Claude P. Ferron est un amoureux de la nature. Il a passé une grande partie de sa vie à explorer la forêt de la région, grâce à la chasse, la trappe et un travail dans la réserve faunique La Vérendrye. Fier Abitibien, la forêt est sa principale source d’inspiration. «Les sculptures sont faites avec de la corne qui vient des animaux qu’on chasse en région, ça donne de la valeur à mes sculptures», témoigne l’artiste. Pour créer, il utilise des photos d’animaux qui lui servent de modèle. Il tente de trouver des photos à l’image des scènes animalières qui voguent dans son imaginaire. Claude P. Ferron a le souci du détail. Il se laisse complètement absorber par son art. «Une fois que je commence à sculpter, je suis parti, je n’ai plus conscience du temps», commente-t-il. Il peut passer près de 30 heures à créer une pièce. Il suffit de s’imaginer tous les détails d’un plumage de perdrix pour saisir la dextérité et la patience de cet artiste. Outre la corne d’orignal, il envisage de sculpter les bois de caribou et de chevreuil. Il souhaite également se spécialiser et peaufiner ses techniques pour rendre un produit encore plus réaliste.
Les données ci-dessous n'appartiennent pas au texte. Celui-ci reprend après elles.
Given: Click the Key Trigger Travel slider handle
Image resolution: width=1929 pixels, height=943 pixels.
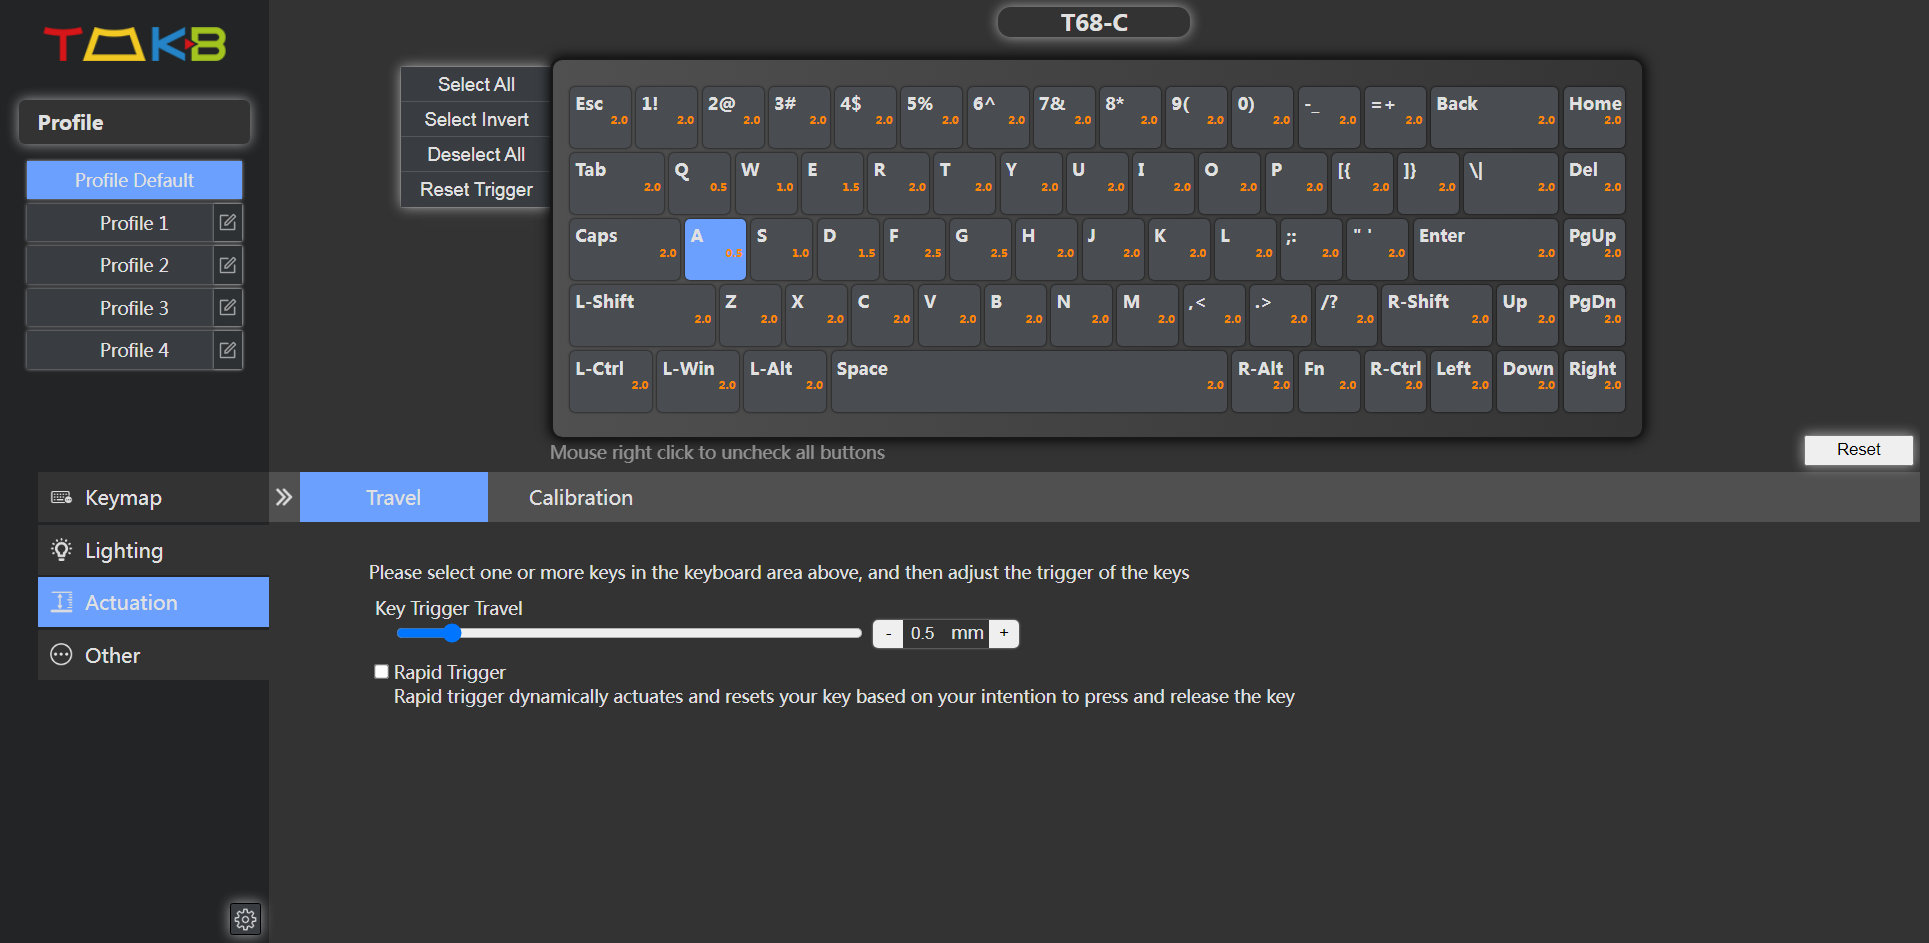Looking at the screenshot, I should pos(452,633).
La bibliothèque utilisera d’ailleurs les créations de Claude P. Ferron pour expliquer l’écologie aux élèves qui visiteront les lieux.


Une exposition captivante


Telle une promenade dans la forêt abitibienne, cette exposition nous permet de se laisser imprégner par l’univers de l’artiste. On peut y admirer 53 sculptures uniques, détaillées, précises et justes, accompagnées de toiles réalisées par le sculpteur lui-même. Soulignons une œuvre particulièrement intéressante inspirée de la fable de La Fontaine Le Corbeau et le Renard, ainsi qu’un médaillon rustique illustrant un autochtone, un salut aux premiers peuples.

 

L’exposition est présentée à la bibliothèque de Malartic jusqu’au 22 mars 2013. Par la suite, les œuvres seront vendues au Musée minéralogique de l’Abitibi-Témiscamingue.